葉山の別荘から100メートルほど離れたところにアメリカの進駐軍の宿舎がございました。宿舎は、戦時中、日本の警備隊が使用していたもので、いかにも兵舎らしく、灰色の地味な建物でしたが、進駐軍の宿舎になってから、その様相は一変したのでございます。白、青、緑等のペンキを大胆に塗りたくって、まるで遊園地に来たような錯覚を覚えたものでございます。

 この宿舎から毎日のように昼の休憩時間になりますと大勢の進駐軍の兵隊さんが大皿とスプーンを鎖でつないだ食器を手にしたり、腰にぶら下げたりしながら、ガチャガチャと金属音を響かせて私たちの住む別荘にやってきたのでございます。とにかく、アメリカの兵隊さんは明るくて気さくな方ばかりでございました。ガヤガヤと十人前後で連れ立ってやってくることが多いのですが、そんな時は、日本人二世の通訳が必ずと言っていいほど同行致しました。

 あるとき、将校らしき兵隊さんが我が家にやってこられて、若いお手伝いさんを貸して欲しいと頼まれたことがございました。しかしこの通訳さんから婉曲に断っていただいたので安堵したこともございました。また、週間の違いからか、家の中にも靴も脱がずに入り込んでは、ダンスをさせてくれとせがまれたことも何度かございました。別荘には、主人(五代目助七)が大切にコレクションしていたレコードが沢山置いてありました。外国製の蓄音機もございました。兵隊さん達は、ルンバやタンゴ、ラテン系のレコードを取り出しては蓄音機にかけ、踊りに熱中しておりました。私も請われて一緒に踊ったこともございました。そうかと思えば、男同士でステップを踏んでは、指を鳴らしたり、笑い転げたり、まったく陽気な兵隊さん達でした。
· · · · · · ·
課題一覧 -
**1)** 葉山の別荘と進駐軍についての文章によると、進駐軍の宿舎は戦時中に誰が使用していた建物ですか。
**2)** 葉山の別荘と進駐軍についての文章の続きを、最後の文の後から書いてください。

収集データ -
· · · · · · ·
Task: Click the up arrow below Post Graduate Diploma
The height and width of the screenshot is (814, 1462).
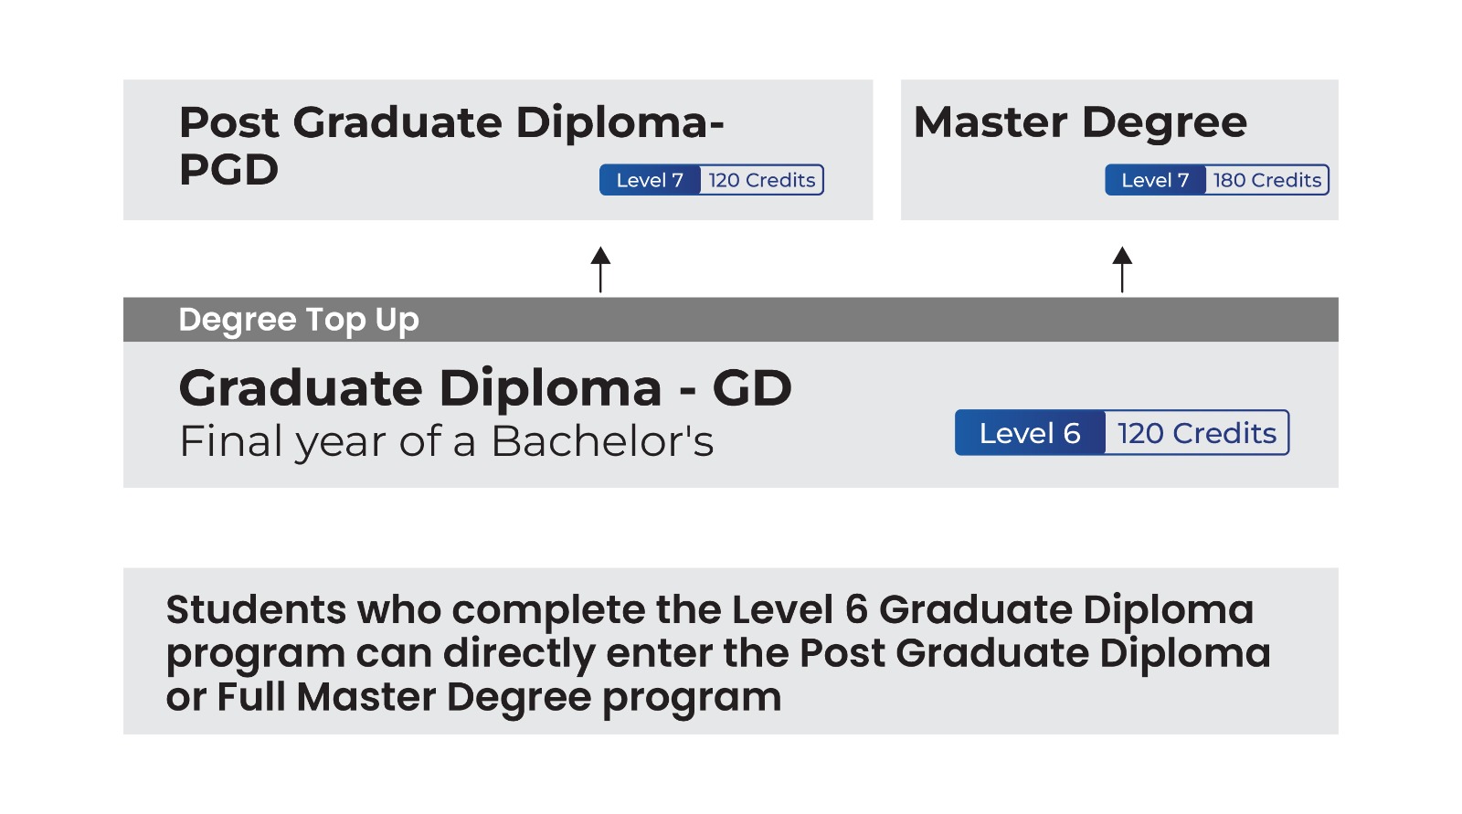Action: pyautogui.click(x=600, y=269)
· · · · · · ·
各課題の解答 -
**1)** 日本の警備隊が使用していた建物です。

**2)**
 このようにとても気さくな連中でしたので何でも遠慮せずにざっくばらんに頼み事をするようになりました。
「軍服の記章がとれたから付けて欲しい」
「ズボンにアイロンをかけてほしい」
「継ぎをあててほしい」
など、さまざまな依頼があったのでございます。特に土曜日は休日で、兵隊さんが遊びに出かけるので、前日はてんてこ舞いの忙しさで徹夜をすることもしばしばございました。

 そのお礼の意味とでもいうのでしょうか、兵隊さん達からは実にさまざまな物を頂戴致しました。石けんや歯ブラシのような生活用品からビスケットやパン、缶詰などの食料品にいたるまで十分すぎるほど頂きました。食糧難の時代でしたから、これはずいぶん助かりました。なかでも、パンの耳などは、アメリカの兵隊さんは食べなかったので、どっさりと持ってきてくださいました。家では食べきれなかったので、当時飼っておりました庭鳥にやったりしておりました。

 生活用品や食料品などもご近所の方に分けて差し上げたかったのですが、米軍の規則で公には軍の物資は民間人に渡してはならない事になっており、お裾分けすることが出来なかったのでございます。勿論、私も品物ではいただきましたが、現金は一切受け取りませんでした。現金収入を得るには、また別の苦労と知恵が必要だったのでございます。 (つづく)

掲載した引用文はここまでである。